La commune de Carrefour, entre l’Étau de la Terreur et le laxisme des autorités

ONM

Depuis novembre dernier, Carrefour, autrefois une communauté paisible, se trouve plongée dans un cauchemar sans fin, pris en étau entre la terreur imposée par un gang armé à Mariani et les tourments incessants de la nuit agitée par des rafales d’armes automatiques. La montée en puissance du groupe armé dirigé par le redoutable Béliose Louis-Jeune, connu sous le sobriquet « Ti Bout Ba », soulève des questionnements profonds sur la sécurité, la gouvernance locale et l’impact direct sur la vie quotidienne des Carrefourrois.

L’influence croissante de ce gang à Mariani est incontestable, allant jusqu’à bloquer et obstruer le passage vers quatre départements du pays, créant ainsi un isolement alarmant. Les actes de violence, les rançonnements des passants, et la prise de contrôle même de la mer, normalement sous la surveillance de la base de la marine haïtienne, soulèvent des préoccupations sérieuses quant à l’efficacité des forces de l’ordre et l’état de la sécurité nationale.

Cependant, au milieu de ce chaos, une question plus sinistre émerge : la récente flambée de violence à Carrefour, ne serait-elle pas une tactique de diversion savamment orchestrée ? La terreur nocturne, accompagnée des rafales d’armes automatiques, semble trop opportune pour ne pas susciter des interrogations sur son lien avec les ambitions de « Ti Bout Ba » et son désir d’accaparer la commune dans son intégralité.

Dans cette perspective, la panique totale qui s’est emparée de Carrefour pourrait bien être une pièce majeure dans un jeu plus vaste, visant à détourner l’attention de l’influence grandissante des gangs à Mariani. Les habitants, déjà assiégés par la terreur, pourraient involontairement devenir les pions d’une stratégie de diversion visant à faciliter les manœuvres de « Ti Bout Ba ». La nuit agitée du 19 janvier 2024, pourrait ainsi être interprétée comme une manœuvre délibérée pour détourner le regard du public de l’infiltration continue des gangs dans la région de Mariani.

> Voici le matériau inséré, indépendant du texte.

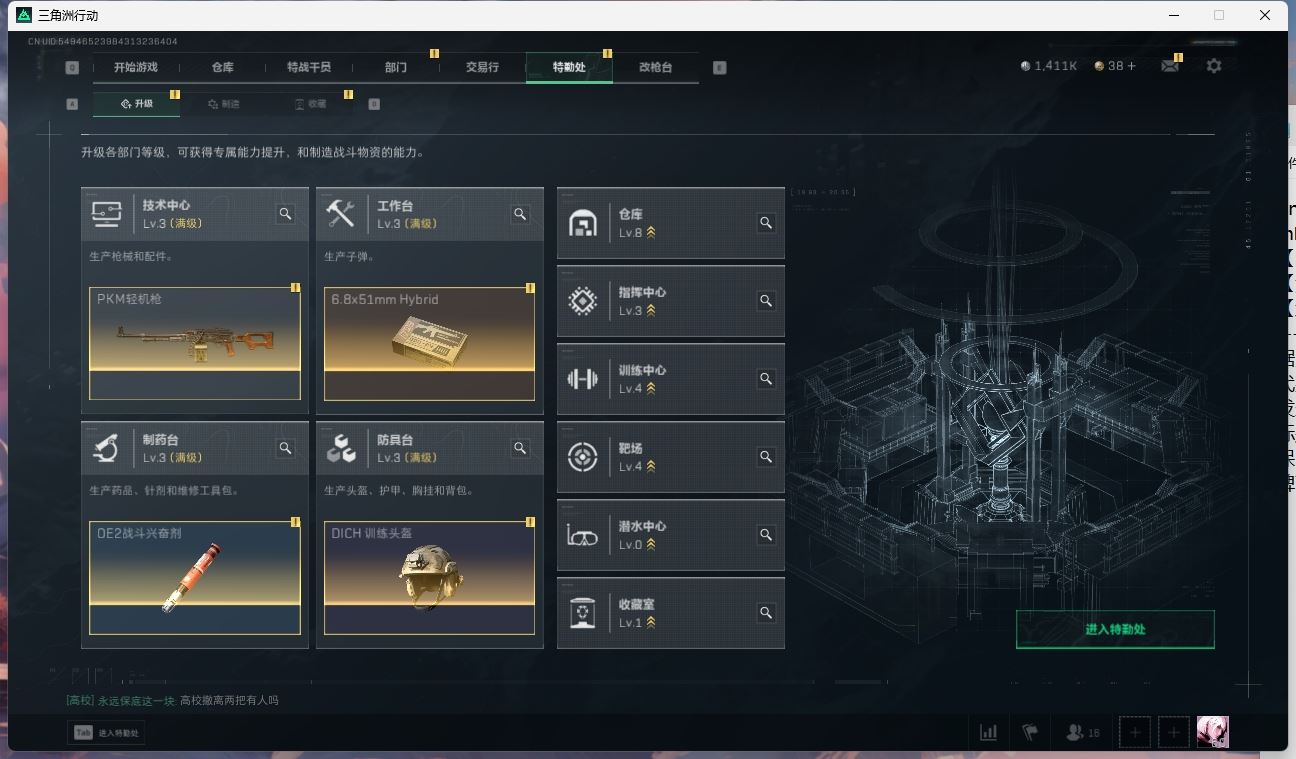View 靶场 details via magnifier icon
The image size is (1296, 759).
pyautogui.click(x=766, y=457)
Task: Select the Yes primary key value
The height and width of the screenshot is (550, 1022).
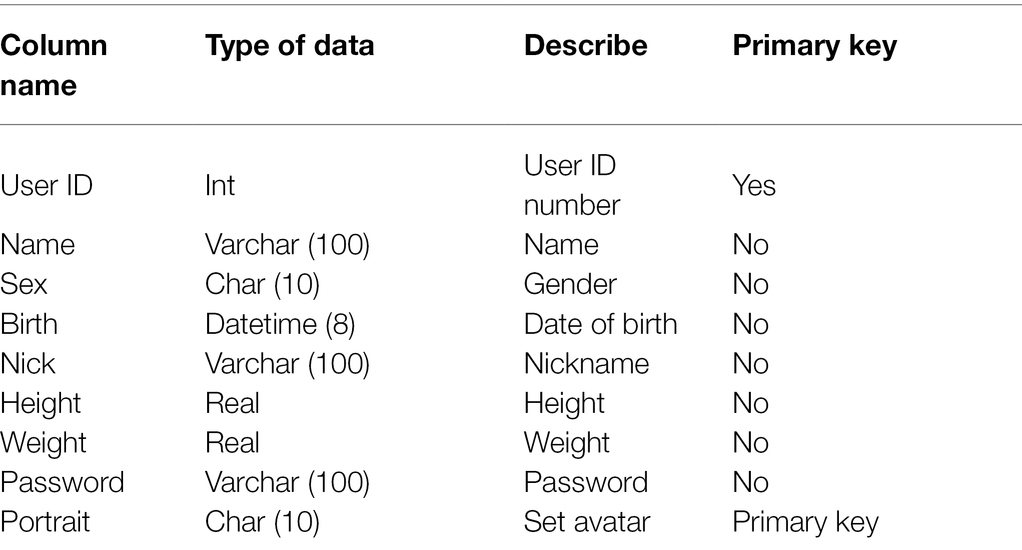Action: point(754,186)
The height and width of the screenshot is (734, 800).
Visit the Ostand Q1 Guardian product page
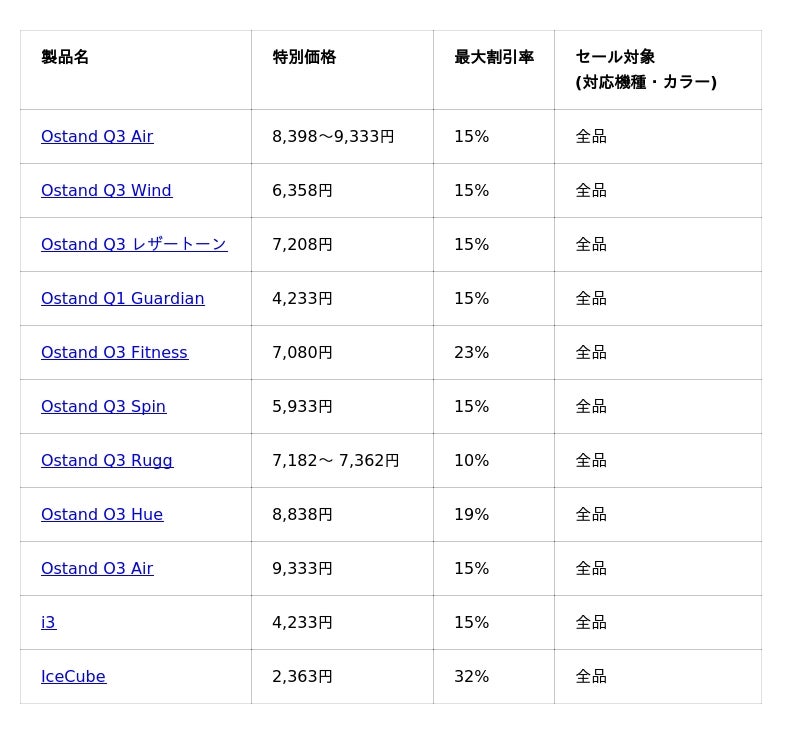(122, 299)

Il est crucial de considérer ces événements avec une acuité analytique, en évaluant les enjeux sous-jacents qui se cachent derrière le voile de la terreur quotidienne. La situation actuelle à Carrefour requiert une réponse gouvernementale concertée, alliant des efforts pour éradiquer la menace des gangs à Mariani, tout en rétablissant la confiance et la sécurité dans la commune elle-même.

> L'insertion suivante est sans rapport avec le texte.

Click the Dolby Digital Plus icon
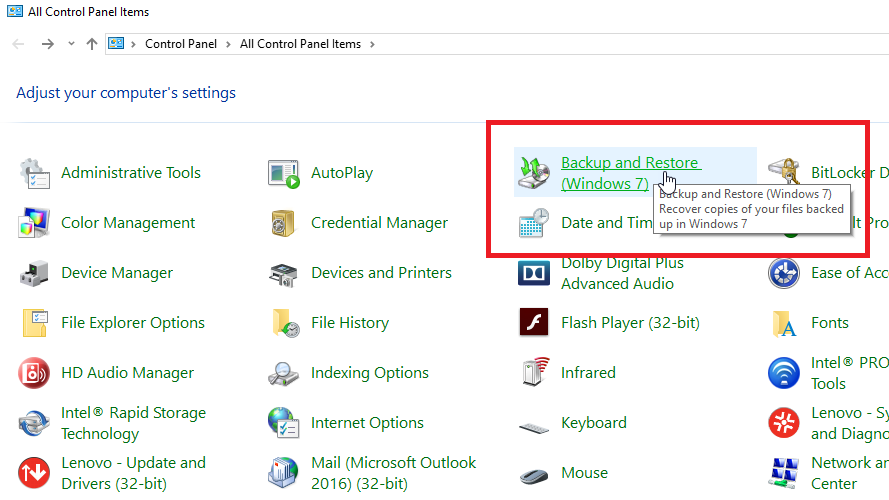Image resolution: width=889 pixels, height=500 pixels. (534, 273)
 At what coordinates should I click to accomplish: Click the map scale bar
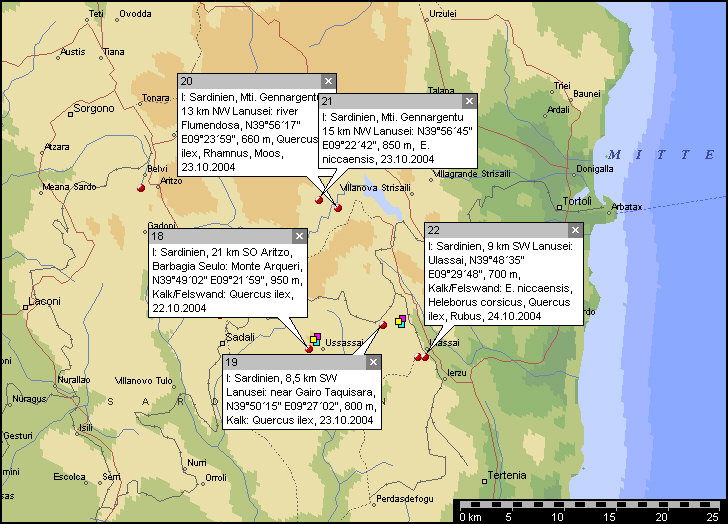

En fin de compte, Carrefour se trouve confronté à un double défi : celui de la terreur nocturne imposée par des malfrats et celui d’une potentielle diversion orchestrée pour faire mainmise sur la commune. Dans cette épreuve, la vigilance et la recherche de solutions durables sont essentielles, pour éviter que la situation actuelle ne devienne une spirale sans fin de terreur et de manipulation politique.